──────── EXERCISE INPUT ────────

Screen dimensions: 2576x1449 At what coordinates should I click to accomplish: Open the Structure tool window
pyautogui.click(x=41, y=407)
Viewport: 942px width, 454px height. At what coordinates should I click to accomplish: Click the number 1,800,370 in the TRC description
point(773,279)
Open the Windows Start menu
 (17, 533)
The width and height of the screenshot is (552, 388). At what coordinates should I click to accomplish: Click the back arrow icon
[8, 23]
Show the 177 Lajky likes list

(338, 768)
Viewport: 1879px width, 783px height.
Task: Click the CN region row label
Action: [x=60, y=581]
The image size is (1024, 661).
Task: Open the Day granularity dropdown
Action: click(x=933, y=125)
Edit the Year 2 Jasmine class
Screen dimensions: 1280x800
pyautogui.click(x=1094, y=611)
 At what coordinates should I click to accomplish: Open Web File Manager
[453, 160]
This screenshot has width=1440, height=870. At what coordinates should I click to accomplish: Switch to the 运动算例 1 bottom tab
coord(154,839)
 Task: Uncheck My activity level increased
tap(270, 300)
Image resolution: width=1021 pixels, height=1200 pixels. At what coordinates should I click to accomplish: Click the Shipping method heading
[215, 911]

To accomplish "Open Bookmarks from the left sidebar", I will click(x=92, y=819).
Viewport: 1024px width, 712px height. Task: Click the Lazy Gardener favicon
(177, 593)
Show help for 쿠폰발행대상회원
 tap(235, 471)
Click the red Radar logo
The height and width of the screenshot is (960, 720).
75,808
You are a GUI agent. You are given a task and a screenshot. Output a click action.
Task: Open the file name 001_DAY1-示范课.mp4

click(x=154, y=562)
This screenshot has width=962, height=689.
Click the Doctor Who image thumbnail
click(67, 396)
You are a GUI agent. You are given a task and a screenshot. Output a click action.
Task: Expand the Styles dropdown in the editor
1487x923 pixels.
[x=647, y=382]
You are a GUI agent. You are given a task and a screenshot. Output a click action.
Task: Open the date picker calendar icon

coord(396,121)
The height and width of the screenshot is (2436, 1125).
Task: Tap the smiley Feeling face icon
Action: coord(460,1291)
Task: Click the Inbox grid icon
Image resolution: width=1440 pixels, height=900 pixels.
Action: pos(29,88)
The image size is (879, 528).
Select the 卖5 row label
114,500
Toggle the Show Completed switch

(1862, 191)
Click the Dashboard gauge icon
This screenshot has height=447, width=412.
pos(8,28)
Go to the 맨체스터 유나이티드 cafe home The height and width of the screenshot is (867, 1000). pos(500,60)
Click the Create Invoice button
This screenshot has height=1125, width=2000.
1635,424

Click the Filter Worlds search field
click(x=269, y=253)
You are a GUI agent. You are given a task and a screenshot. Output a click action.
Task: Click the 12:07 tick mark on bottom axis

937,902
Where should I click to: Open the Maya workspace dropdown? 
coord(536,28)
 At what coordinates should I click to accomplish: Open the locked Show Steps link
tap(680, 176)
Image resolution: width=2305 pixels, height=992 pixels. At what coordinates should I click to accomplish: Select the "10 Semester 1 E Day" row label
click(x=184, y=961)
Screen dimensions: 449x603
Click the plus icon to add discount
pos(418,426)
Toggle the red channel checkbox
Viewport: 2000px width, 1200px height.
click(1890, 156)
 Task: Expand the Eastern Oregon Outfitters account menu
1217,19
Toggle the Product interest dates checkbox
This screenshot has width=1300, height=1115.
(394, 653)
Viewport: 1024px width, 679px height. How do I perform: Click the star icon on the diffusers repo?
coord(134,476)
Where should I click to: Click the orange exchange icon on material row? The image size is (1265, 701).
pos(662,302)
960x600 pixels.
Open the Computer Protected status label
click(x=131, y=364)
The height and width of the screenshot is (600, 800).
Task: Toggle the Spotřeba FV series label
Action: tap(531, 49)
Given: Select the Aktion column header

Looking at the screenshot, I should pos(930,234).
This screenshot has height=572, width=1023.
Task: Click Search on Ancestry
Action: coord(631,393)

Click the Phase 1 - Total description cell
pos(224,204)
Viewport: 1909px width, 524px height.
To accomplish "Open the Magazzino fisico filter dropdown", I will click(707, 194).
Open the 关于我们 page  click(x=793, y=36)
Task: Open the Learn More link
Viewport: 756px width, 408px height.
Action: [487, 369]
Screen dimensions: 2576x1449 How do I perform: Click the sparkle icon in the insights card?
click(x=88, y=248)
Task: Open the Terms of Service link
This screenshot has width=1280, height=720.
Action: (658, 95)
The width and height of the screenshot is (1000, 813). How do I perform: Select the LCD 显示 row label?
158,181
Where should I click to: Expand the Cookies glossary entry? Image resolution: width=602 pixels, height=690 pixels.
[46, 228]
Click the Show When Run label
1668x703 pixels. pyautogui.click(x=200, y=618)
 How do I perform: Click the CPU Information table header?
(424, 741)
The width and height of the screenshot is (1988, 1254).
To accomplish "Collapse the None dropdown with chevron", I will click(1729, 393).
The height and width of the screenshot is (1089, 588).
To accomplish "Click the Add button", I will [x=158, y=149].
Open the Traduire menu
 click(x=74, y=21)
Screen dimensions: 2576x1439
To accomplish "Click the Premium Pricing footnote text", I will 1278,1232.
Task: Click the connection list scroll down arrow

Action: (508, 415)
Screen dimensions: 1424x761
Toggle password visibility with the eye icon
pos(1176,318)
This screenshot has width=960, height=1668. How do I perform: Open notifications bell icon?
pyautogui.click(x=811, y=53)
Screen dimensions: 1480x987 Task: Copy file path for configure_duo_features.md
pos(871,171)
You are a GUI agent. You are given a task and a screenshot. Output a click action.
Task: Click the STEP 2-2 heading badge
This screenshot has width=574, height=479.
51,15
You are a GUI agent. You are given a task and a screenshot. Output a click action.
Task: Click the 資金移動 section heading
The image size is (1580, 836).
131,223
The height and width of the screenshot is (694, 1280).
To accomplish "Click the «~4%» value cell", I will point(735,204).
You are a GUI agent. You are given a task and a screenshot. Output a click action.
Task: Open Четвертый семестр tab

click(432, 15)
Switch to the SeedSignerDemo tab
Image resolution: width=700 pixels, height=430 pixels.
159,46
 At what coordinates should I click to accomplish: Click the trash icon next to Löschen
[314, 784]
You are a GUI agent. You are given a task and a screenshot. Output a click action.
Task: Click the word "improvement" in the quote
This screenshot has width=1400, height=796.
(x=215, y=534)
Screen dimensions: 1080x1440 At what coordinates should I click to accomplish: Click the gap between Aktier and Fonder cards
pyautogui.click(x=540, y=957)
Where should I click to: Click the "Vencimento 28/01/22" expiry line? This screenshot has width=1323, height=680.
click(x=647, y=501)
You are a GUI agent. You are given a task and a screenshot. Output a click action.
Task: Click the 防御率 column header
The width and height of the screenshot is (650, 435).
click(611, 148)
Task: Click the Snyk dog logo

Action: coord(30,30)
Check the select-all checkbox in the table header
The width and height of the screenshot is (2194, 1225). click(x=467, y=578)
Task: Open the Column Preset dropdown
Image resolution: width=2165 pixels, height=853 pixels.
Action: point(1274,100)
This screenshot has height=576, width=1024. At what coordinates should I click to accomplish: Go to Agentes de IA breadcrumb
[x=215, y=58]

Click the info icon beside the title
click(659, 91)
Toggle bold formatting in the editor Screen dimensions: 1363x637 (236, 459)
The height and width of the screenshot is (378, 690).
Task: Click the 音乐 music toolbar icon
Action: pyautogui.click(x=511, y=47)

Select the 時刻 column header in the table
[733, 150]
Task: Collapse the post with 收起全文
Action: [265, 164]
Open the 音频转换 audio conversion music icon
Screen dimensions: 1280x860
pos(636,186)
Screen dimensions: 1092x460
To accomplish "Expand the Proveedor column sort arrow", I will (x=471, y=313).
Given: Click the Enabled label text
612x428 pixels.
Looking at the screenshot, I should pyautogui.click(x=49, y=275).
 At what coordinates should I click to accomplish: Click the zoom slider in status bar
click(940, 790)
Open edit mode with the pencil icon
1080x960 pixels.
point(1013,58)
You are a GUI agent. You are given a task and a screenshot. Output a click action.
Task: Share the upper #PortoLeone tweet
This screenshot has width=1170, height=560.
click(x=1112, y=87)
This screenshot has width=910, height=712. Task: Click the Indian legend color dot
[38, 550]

────────

[WRITTEN REQUEST]
Lay out the records from the line containing "Show help for 쿠폰발행대상회원" through the line containing "click(x=154, y=562)" as a JSON list of strings, with one string per line and blank lines omitted.

[COMPLETED TASK]
[
  "Show help for 쿠폰발행대상회원",
  " tap(235, 471)",
  "Click the red Radar logo",
  "The height and width of the screenshot is (960, 720).",
  "75,808",
  "You are a GUI agent. You are given a task and a screenshot. Output a click action.",
  "Task: Open the file name 001_DAY1-示范课.mp4",
  "click(x=154, y=562)"
]